Die Vollstreckbarkeitserklärung ist auch nicht von einer vorherigen Anerkennung des Scheidungsausspruches nach Art. 7 § 1 FamRÄndG abhängig. Zwar wäre dieses Verfahren für den Scheidungsausspruch durchzuführen (Die Ausnahme des Art. 7 § 1 S. 3 FamRÄndG ist nicht einschlägig. Zum Zeitpunkt der Scheidung war der Beklagte deutscher Staatsangehöriger und die Mutter der Kläger slowenische Staatsangehörige.), dieses Verfahren bezieht sich jedoch nur auf Entscheidungen, durch die eine Ehe für nichtig erklärt, aufgehoben oder geschieden worden ist oder durch die das Bestehen oder Nichtbestehen einer Ehe festgestellt worden ist. Eine Anerkennung des Scheidungsausspruchs ist daher für eine im Zusammenhang mit der Scheidung getroffene weitere Entscheidung nur dann erforderlich, wenn diese weitere Entscheidung auf der Ehesache beruht (vgl. BGH in: NJW 1975 S. 23). Die Verurteilung des Beklagten zum Kindesunterhalt beruht jedoch nicht auf der Scheidung. Aus Art. 123 des slowenischen Gesetzes über die Ehe- und Familienbeziehungen vom 26.5.1976 folgt, dass die Eltern ihren Kindern unabhängig von einer Scheidung zum Unterhalt verpflichtet sind. Die Verurteilung erfolgte auch nicht für die Zeit ab Rechtskraft der Scheidung, sondern ab 1. Juni 1990 und war somit unabhängig von der Rechtskraft des Scheidungsausspruches. Soweit das Oberlandesgericht Celle in einer Entscheidung vom 7. Mai 1990 (in: FamRZ 1990, S. 1390 f.) ohne nähere Begründung ausführt, polnische Unterhaltsurteile, die in einem Scheidungsverbundurteil ergangen seien, seien nicht anerkennungsfähig, solange nicht die Ehescheidung nach Art. 7 § 1 FamRÄndG erfolgt sei, kann dem nach Auffassung des Senats nicht gefolgt werden. Nur für die Anerkennung von Entscheidungen in Ehesachen regelt Art. 7 § 1 FamRändG ein besonderes Verfahren, so dass dieses auch nur dann durchgeführt werden muss, wenn für die anzuerkennende Entscheidung die Wirksamkeit der Scheidung notwendig ist (vgl. Anmerkung zum Urteil des Oberlandesgerichts Celle in: IPRax 1991, S. 62 f.).

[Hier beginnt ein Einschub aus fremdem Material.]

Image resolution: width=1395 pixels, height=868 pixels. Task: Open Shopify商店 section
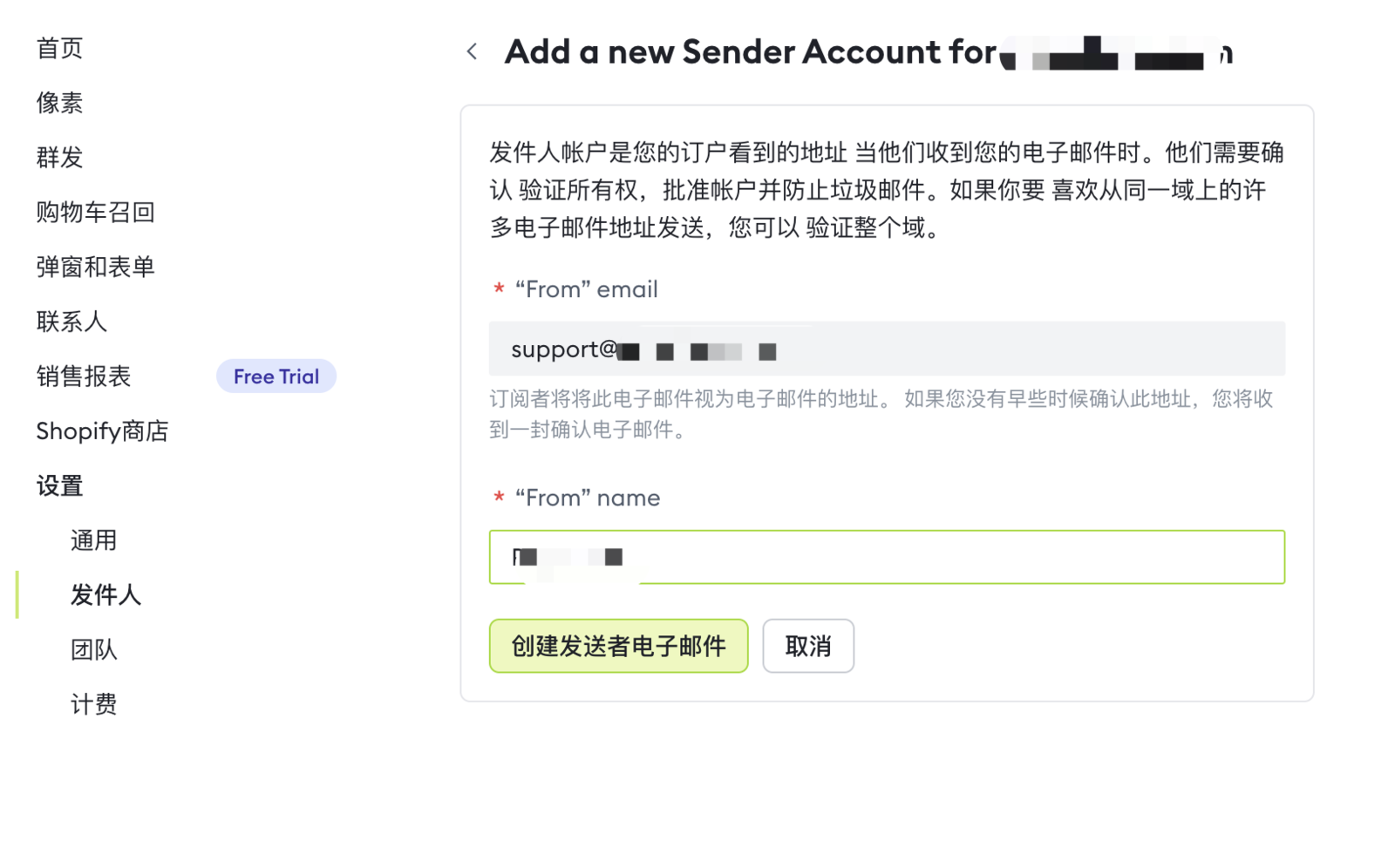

Die Revision war nach § 543 Abs. 2 S. 2 ZPO zur Sicherung einer einheitlichen Rechtsprechung zuzulassen, da von der Entscheidung des Oberlandesgerichts Celle vom 7. Mai 1990 abgewichen wird und die Entscheidung des Bundesgerichtshofes vom 5. Februar 1975 eine Sorgerechtsentscheidung für den Fall der Scheidung betraf und keine von einer Wirksamkeit der Scheidung unabhängige Verurteilung zum Kindesunterhalt.
Die Entscheidung über die Kosten folgt aus den § 97 ZPO.
Die Entscheidung über die vorläufige Vollstreckbarkeit folgt aus den §§ 708 Ziffer 10, 711 ZPO.